The Dh250,000 study, which is looking at fighting cancer growth by manipulating the cells inside tumours, is nearly complete.

Launched in 2010, researchers at UAE University have been studying the link between the immune system and cancer, particularly the role of these cells within tumours.

Similar studies are under way elsewhere. Last week, researchers at Yale University in the United States managed to eradicate 70 per cent of melanoma tumours, one of the most lethal forms of skin cancer, by exposing them to a fast-acting virus.

The cells being studied at UAEU are called macrophages.

"We wanted to study their function in how they are recruited by the growing tumour to live inside these tumour cells to protect it from the host immune system," said Dr Basel Al Ramadi, a professor and chairman of microbiology and immunology at the university's faculty of medicine and health sciences.

The tumour hijacks a part of the immune system for its own good by recruiting cells into its micro-environment and turning them into suppressive cells.

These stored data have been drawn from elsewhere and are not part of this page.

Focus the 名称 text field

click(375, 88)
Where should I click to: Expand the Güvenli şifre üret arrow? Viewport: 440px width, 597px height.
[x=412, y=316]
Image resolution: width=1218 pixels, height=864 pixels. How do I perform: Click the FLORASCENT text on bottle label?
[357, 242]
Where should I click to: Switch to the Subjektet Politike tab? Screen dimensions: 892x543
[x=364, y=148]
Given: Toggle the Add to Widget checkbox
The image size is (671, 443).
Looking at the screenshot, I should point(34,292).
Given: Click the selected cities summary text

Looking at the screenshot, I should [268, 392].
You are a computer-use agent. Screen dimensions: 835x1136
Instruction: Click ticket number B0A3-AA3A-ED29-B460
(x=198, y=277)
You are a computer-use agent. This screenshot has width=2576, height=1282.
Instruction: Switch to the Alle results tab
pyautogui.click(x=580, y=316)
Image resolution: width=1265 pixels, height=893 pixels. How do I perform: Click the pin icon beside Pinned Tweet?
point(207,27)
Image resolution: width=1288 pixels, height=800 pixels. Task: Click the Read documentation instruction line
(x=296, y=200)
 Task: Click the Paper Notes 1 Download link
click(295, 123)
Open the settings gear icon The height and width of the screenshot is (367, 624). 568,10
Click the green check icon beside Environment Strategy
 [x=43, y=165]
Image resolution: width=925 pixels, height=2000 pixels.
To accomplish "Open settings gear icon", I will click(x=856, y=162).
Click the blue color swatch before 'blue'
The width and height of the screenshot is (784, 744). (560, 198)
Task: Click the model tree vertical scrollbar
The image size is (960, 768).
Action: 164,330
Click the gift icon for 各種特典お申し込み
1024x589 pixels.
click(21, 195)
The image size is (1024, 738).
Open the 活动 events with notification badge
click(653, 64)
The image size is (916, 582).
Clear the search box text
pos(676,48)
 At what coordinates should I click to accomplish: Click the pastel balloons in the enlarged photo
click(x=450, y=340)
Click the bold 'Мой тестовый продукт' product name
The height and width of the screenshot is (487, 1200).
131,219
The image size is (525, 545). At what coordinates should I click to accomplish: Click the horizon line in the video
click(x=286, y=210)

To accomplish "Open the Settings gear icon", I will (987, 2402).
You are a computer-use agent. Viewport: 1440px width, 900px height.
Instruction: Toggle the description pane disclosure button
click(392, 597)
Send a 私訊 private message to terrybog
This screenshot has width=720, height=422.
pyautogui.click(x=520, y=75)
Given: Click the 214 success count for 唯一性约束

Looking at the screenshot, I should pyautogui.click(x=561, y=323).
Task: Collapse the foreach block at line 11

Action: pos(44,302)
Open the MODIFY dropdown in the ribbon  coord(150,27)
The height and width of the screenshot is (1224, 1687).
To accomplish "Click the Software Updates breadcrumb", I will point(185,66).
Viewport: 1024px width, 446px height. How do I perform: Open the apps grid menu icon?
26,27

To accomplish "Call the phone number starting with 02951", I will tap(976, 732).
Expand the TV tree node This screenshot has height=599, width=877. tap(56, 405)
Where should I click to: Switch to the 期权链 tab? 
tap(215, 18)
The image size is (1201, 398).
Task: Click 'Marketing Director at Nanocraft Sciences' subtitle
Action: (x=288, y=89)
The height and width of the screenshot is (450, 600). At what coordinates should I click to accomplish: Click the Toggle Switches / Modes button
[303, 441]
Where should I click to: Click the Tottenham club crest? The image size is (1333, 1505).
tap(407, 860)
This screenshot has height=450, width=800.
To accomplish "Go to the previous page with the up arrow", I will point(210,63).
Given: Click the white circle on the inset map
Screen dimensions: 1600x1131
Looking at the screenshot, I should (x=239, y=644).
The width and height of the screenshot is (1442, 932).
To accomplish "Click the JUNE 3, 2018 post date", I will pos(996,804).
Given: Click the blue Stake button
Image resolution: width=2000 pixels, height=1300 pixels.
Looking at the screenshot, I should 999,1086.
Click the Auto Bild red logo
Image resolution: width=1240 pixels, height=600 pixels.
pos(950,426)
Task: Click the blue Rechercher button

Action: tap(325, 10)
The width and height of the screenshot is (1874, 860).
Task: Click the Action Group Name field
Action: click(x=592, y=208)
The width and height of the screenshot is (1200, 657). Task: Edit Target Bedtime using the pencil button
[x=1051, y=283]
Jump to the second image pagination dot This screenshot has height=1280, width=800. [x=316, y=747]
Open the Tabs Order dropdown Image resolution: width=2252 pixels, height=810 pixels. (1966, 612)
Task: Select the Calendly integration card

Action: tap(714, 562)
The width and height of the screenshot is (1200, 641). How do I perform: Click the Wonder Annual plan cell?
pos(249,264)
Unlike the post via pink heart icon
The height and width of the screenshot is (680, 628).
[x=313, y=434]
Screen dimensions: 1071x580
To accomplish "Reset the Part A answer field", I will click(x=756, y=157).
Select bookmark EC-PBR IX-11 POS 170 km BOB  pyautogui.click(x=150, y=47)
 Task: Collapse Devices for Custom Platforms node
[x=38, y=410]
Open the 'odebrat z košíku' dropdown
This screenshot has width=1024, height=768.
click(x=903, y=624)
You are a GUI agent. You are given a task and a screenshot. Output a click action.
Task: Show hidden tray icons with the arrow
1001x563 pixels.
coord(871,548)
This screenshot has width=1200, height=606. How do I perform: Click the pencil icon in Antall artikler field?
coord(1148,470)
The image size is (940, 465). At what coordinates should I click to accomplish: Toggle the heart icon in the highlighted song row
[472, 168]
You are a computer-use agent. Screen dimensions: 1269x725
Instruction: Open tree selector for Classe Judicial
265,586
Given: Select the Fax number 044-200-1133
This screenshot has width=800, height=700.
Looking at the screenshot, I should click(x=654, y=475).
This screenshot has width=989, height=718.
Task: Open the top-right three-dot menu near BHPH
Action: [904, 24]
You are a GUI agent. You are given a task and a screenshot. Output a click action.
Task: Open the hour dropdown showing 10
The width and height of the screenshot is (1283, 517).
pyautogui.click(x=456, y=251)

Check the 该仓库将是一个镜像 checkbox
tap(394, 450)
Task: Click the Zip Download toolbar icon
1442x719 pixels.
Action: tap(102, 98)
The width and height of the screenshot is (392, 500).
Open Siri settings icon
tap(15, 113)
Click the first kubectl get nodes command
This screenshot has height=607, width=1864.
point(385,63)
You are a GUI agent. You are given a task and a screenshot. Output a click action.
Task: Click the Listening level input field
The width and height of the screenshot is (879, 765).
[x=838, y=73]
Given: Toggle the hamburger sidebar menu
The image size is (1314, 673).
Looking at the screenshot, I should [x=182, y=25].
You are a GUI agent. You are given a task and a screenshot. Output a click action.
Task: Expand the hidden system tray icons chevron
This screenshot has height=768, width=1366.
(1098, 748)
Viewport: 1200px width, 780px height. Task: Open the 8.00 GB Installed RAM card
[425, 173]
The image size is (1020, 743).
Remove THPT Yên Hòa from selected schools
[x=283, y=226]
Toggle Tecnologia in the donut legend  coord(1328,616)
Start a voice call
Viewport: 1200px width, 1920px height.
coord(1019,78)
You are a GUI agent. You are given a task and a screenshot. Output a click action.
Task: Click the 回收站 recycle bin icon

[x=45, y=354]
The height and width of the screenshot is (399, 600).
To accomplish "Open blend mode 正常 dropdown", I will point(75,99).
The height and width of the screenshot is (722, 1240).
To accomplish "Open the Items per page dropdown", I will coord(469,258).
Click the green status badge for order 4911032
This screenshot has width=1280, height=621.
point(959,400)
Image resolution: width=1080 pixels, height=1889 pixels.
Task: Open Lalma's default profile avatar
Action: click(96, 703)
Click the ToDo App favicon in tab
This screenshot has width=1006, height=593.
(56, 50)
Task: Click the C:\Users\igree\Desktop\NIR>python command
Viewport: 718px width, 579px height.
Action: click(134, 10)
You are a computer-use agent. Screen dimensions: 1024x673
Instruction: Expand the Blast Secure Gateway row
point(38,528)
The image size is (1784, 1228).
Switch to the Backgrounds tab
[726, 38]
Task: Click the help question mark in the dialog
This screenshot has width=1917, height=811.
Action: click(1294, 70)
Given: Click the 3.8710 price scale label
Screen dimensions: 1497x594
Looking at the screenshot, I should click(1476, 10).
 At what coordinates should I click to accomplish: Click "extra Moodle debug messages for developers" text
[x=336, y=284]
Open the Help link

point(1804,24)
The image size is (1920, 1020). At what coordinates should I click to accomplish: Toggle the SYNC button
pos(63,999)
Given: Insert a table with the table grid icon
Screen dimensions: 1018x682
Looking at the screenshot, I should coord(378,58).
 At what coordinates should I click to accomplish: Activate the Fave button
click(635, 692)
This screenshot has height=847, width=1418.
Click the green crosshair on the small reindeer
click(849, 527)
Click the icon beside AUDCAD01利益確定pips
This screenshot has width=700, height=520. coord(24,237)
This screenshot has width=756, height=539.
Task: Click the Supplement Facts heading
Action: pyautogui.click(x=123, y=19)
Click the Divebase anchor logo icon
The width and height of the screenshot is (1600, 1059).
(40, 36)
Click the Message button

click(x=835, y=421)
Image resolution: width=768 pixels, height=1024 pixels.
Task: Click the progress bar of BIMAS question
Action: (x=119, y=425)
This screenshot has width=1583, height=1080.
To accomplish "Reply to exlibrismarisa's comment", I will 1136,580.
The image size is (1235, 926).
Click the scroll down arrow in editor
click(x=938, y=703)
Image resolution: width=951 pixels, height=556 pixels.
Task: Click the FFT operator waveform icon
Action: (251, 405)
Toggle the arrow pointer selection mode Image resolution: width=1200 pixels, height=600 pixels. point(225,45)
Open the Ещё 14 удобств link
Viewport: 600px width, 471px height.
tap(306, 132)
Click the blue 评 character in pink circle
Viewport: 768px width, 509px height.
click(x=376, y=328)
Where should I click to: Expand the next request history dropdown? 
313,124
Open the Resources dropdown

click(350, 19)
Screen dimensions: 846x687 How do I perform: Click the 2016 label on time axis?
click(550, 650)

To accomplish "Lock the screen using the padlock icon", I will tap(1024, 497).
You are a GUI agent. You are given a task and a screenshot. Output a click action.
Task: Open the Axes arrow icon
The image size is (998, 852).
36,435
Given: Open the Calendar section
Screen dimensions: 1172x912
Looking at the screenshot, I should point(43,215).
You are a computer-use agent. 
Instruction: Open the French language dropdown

"They secrete factors which make the micro-environment not immutable to cells," Dr Al Ramadi said. "That's how tumours grow without any interference by the immune system."

Since these cells are key to protecting the tumour, the scientists have focused on studying how they might manipulate them to their advantage, by changing them from tumour-promoting cells to ones that would attack it.

"The way we approached it was by injecting an agent that would modulate or change the behaviour of these cells and make them less suppressive and more anti-tumour," Dr Al Ramadi said.

A vaccine strain of salmonella typhimurium bacteria - which by itself do not cause disease - was used.

"Salmonella bacteria don't like to live in a lot of oxygen, they like hypoxic conditions and tissues that have low levels of oxygen, so tumours are perfect for that," Dr Al Ramadi said. "The bacteria cells' normal target to live inside the host are these macrophages, so they live within those cells and change them in a way."

By transforming the cells, scientists found the tumour shrank and, although they did not cure the cancer, they were able to increase survival rates.

"The success of tumours always occurs at the expense of a functioning immune system," Dr Al Ramadi said. "But this can prove stronger than chemotherapy and less toxic."

Another Dh100,000 research project was launched last year to find the link between obesity and cancer. After inducing mice to double their weight, it was found that obesity did in fact promote cancer growth.

"We're now investigating why it promotes it," Dr Al Ramadi said. "Some evidence [from other organisations] shows that it depends on the cancer."

"Whatever we learn might not lead to the next big medicine but what will help is accumulating enough evidence that would lead us to that medicine," Dr Al Ramadi said. "But it would help to have a national foundation for this kind of work because it would make it work faster."

The next step will be to translate the animal work to humans.

"It takes time to find out if there are any side effects," Dr Al Ramadi said. "The kind of research we do is on the cutting edge of knowledge and what we're trying to contribute in our small way is another piece of the puzzle."